圓照寺(山村御殿)


圓照寺。

奈良市山町にある臨済宗妙心寺派の尼寺です。
非公開寺院のためふだんは拝観できませんが、
今のところ奈良交通のバスツアーに限って拝観が許されていて、
今回このツアーで念願の拝観が叶いました。

開山をはじめ歴代住職の多くが皇室関係の方で、
地元では圓照寺より 「山村御殿」 の呼び方のほうが馴染みがあるらしく、
昔はタクシーに乗るときに行先を圓照寺というと、円成寺に連れていかれることもあったそうです。
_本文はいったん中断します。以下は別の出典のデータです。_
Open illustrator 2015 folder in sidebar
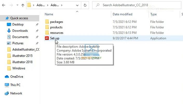 pos(22,56)
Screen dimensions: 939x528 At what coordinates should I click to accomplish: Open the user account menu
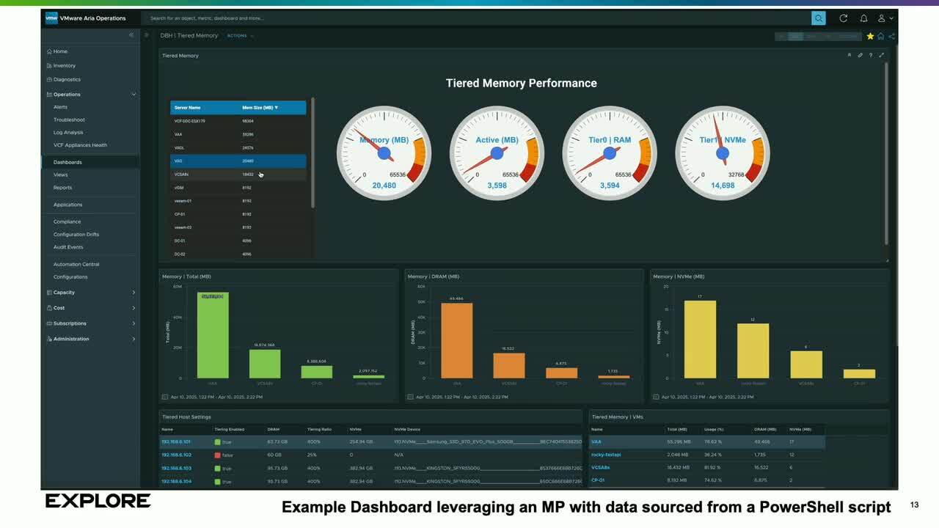(x=885, y=18)
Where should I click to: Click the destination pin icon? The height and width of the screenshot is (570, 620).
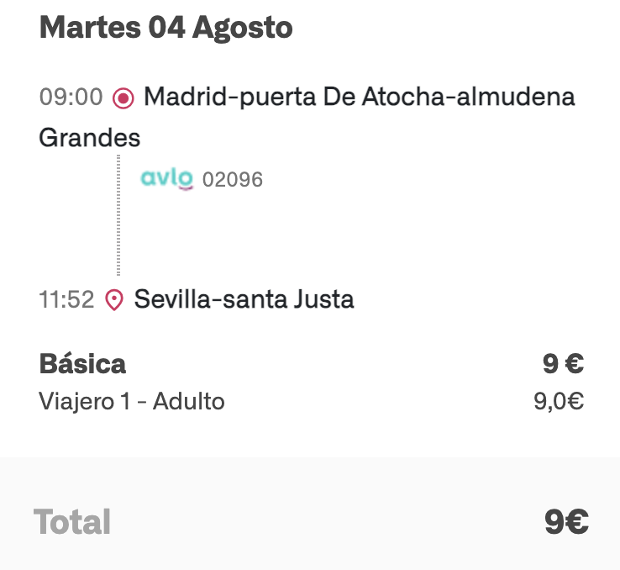(x=114, y=299)
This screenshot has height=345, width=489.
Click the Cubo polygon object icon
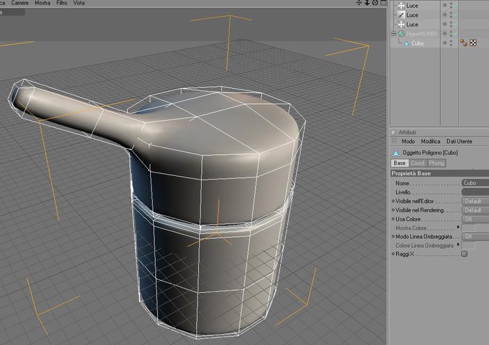tap(407, 43)
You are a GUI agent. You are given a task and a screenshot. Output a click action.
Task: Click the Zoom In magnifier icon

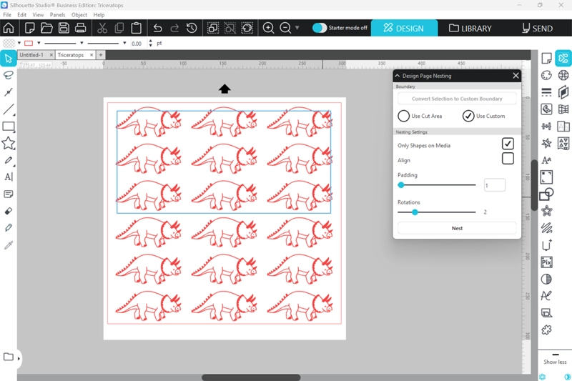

圓通殿と呼ばれる本堂には、本尊の如意輪観音、脇侍の地蔵菩薩と不動明王が厨子に安置されています。
多くは妖艶さを備えた如意輪さんですが、厨子の間近で拝見すると、
こちらの如意輪さんにはそれがほとんどなく、慈愛に溢れた美しいお像です。
同じ厨子を少し横へのぞき込むと、着物を着ている小さな聖徳太子像があります。
この着物は、第六世門跡の文秀女王(明治-大正時代の皇族)が作られたものだそうです。
厨子の向かって左側に安置されている後水尾天皇像はその皇女で開山の文智女王の作で、
まつ毛には後水尾天皇の髪の毛が使われているとか。

本堂でひとしきり拝観したあと、渡り廊下を通って奥御殿へ。
入口の間、拝謁の間、中の間、御座の間などの部屋があります。
昔は下々の者は入れなかったという御座の間にも入らせていただきました。
この部屋には文秀女王ゆかりの品がそこここにあり、
部屋の中央には半畳ほどの畳が一段高く置かれていました。
客人は入口の間で待ったあと拝謁の間に移り、御座の間に座られた文秀女王に対面したとのことですが、
御座の間と拝謁の間とのあいだには中の間という部屋があり、この中の間を挟んでやりとりされたそうです。


≪余談1≫
  東大寺の僧侶は華厳宗管長に就任後、圓照寺にも挨拶回りされるようですが、
  この奥御殿で挨拶されるのか、確認し忘れました。


≪余談2≫
  圓照寺からほど近い正暦寺には、文秀さまの銘のある梵鐘があります。
  皇室ゆかりの梵鐘ということで、戦時中の金属類回収令による供出は免れたらしい。
  文秀さまは正暦寺へときどき足を運ばれていたそうです。



閑話休題、もとの話に戻します。
大正15年(1926)、83歳で亡くなった文秀女王は能筆で、和歌にも通じていたそうです。
御座の間には、「掬水月在手 弄花香衣満」 と書かれた掛け軸や、おそらく晩年の頃であろう写真もありました。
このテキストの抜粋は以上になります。